2期目を目指すのか、将来の国政復帰は考えるか。女性初の総理大臣を目指す志はあるのか。そう問われた小池知事は、「私は2020年の大会の準備に集中している」と述べるのみだった。
なぜ今のタイミングで、知事の進退を巡る質問が飛んだのか。それには、小池知事が知事に就任した2016年から懸念され続けてきた「ある問題」があるからだ。
懸念される、小池知事の任期問題
東京オリンピックを前に懸念されているのが、2020年7月に想定されている都知事選だ。
地方自治法で、知事の任期は4年と定められている。小池知事の任期は2020年7月30日まで。
東京オリンピック・パラリンピックの開催期間は2020年7月24日〜2020年8月9日。現状では、小池知事はオリンピックの開催期間中に任期満了を迎える。
一方で公職選挙法では、任期満了前の30日以内に知事選を実施することが決められている。
「任期を3年半とする方法も」
小池知事は2016年6月、都知事選出馬に際し「任期を3年半とすることによって、混乱を避ける方法もある」という持論を述べている。

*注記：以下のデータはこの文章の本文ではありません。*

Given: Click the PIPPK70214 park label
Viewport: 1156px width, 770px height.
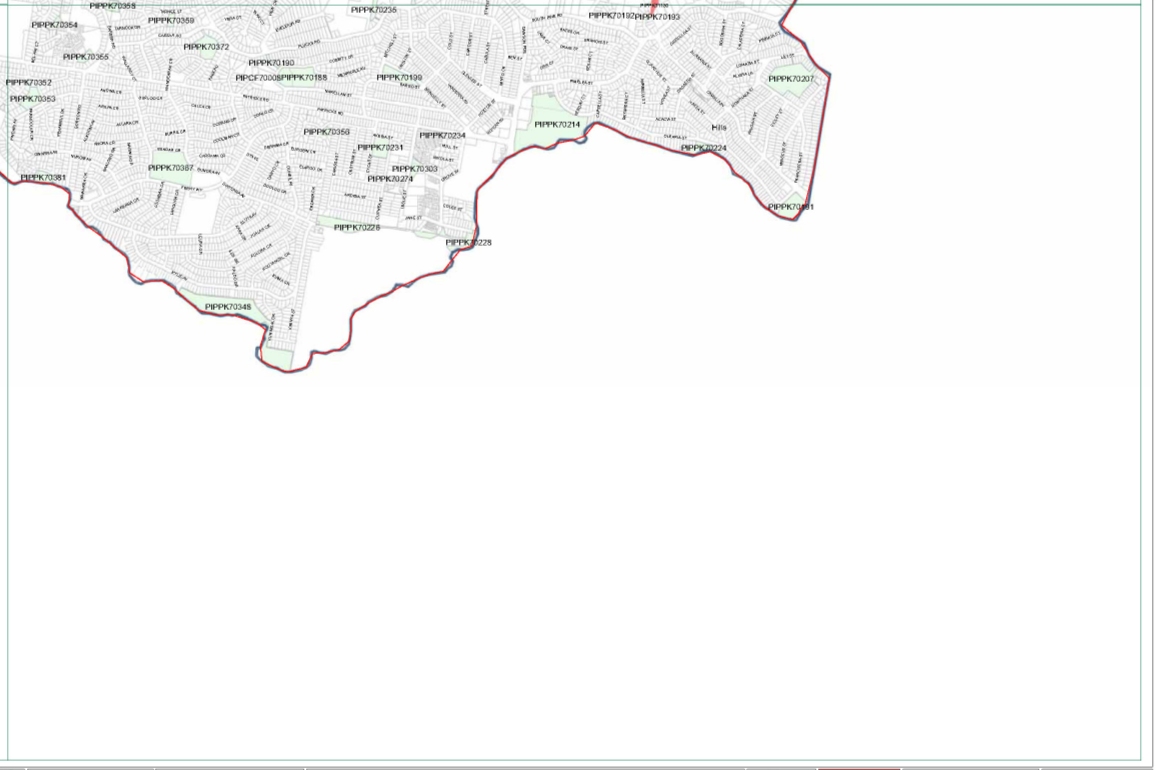Looking at the screenshot, I should (557, 125).
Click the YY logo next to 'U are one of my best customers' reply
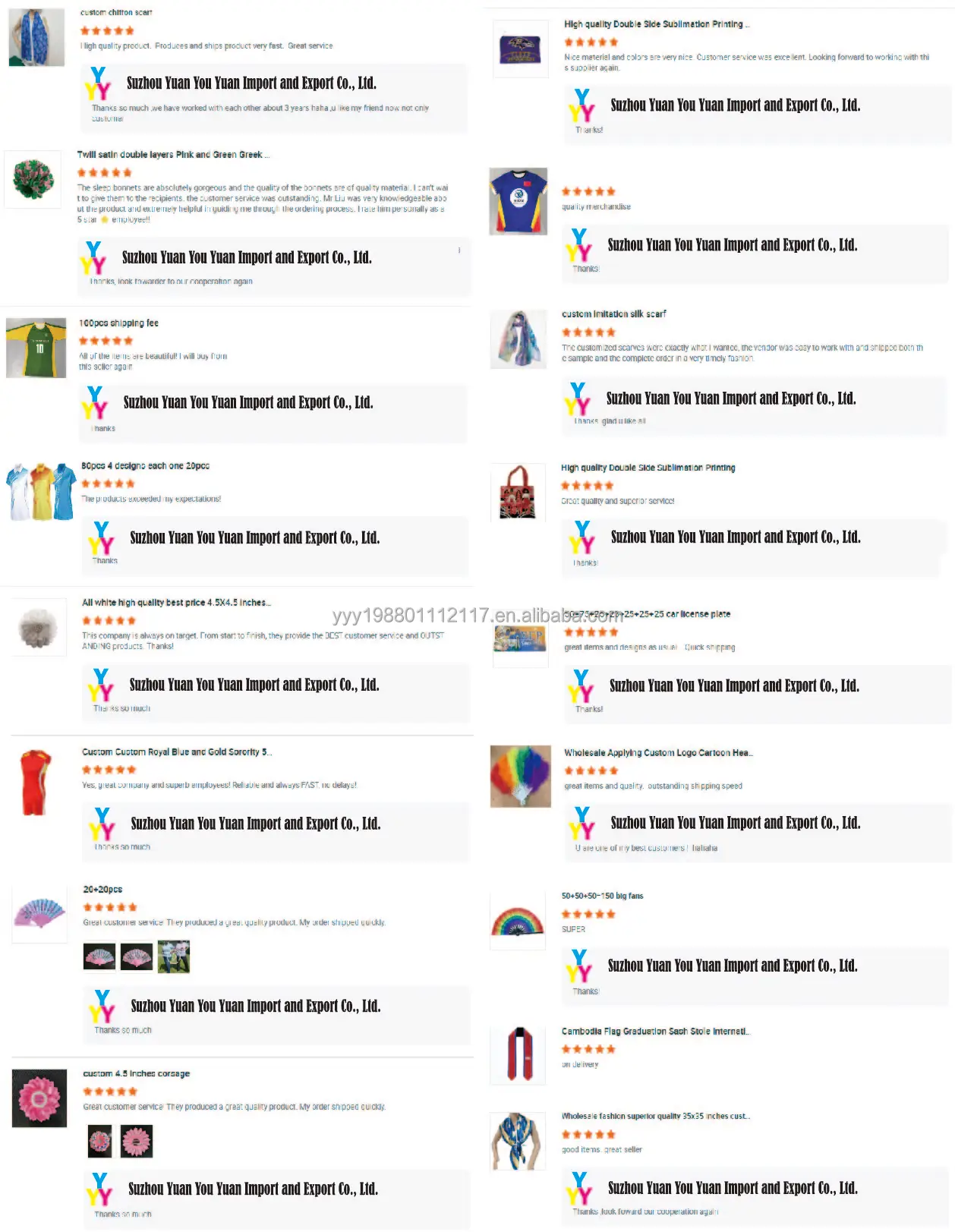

「自治体の長の任期が、決められていることはいうまでもございませんが、これは意思として3年半と区切り、それを公にして、実行していく。それによって、混乱を避けるという知恵でございます」
(2016年6月29日の会見)
仮に3年前の発言に則れば「あと11ヶ月」で辞職となる。東京オリンピック前に辞職する場合、どんなシナリオが想定されるのか。
まず、地方自治法で定められた任期を都知事が独断で変更することはできない。となると、自ら辞職する可能性が考えられる。
ただ、仮に任期途中で辞職し「出直し選挙」に打って出て再選された場合も、辞職前の任期をそのまま引き継ぐことになる。辞職の申立てによって告示された選挙がなかったものとされる特例ルール(公職選挙法259条の2)が適用されるからだ。
つまり、仮に小池知事が任期途中で辞職し、出直し選挙で再選されたとしても、東京オリンピックと任期満了が重なることは避けられない。
過去には、国が特例法で選挙日程を延期した例がある。統一地方選挙が行われた2011年には東日本大震災が発生。「選挙を適正に行うことが困難」として、総務大臣が指定した地域で首長や市町村県議会議員選挙が延期された。
小池知事、今年に入って政治団体を設立
小池氏は今年に入って、自身が代表を務める新たな政治団体「百成会」を設立した。
都知事選での再選出馬に向けた足場固めとの見方もあるが、小池氏は「そういう会を設けてほしいという支援者の声も多かったので設けた。それ以上でも以下でもない」と述べるに留めている。
こうした水面下の動きもある中での会見だったが、小池氏はオリンピック・パラリンピックに関する東京都の準備状況や街づくりの方針などを説明。任期問題には言及しなかった。